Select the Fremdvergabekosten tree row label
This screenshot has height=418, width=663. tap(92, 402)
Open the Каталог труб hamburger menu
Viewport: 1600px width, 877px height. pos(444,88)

...

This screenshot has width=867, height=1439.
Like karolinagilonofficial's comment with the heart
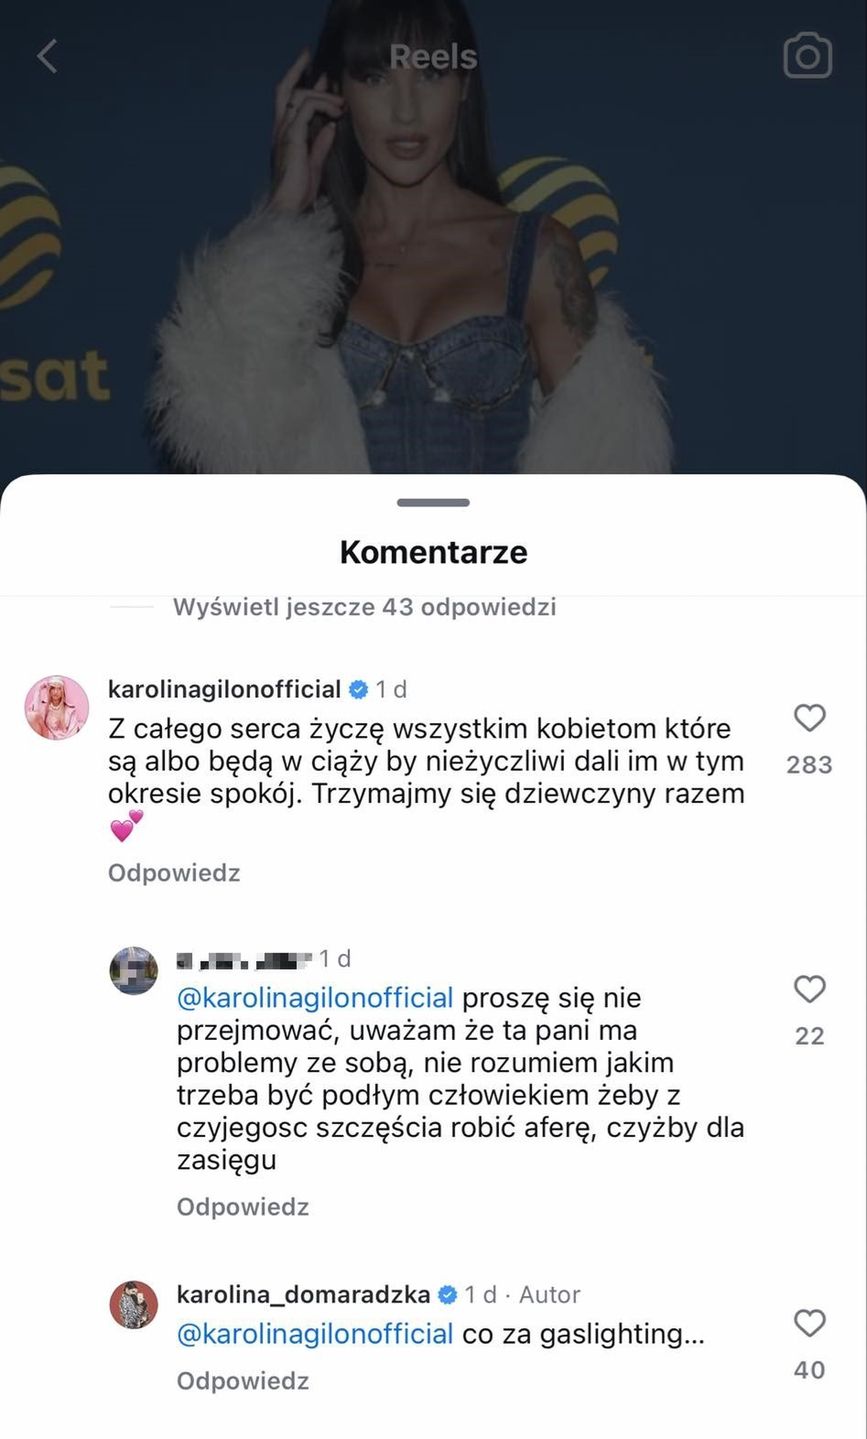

■ **YOUR GOAL**:
Pick out each line of the data above that contains the string "width", and copy those lines word for word.

■ **SOLUTION**:
This screenshot has height=418, width=663. tap(92, 402)
Viewport: 1600px width, 877px height. pos(444,88)
This screenshot has width=867, height=1439.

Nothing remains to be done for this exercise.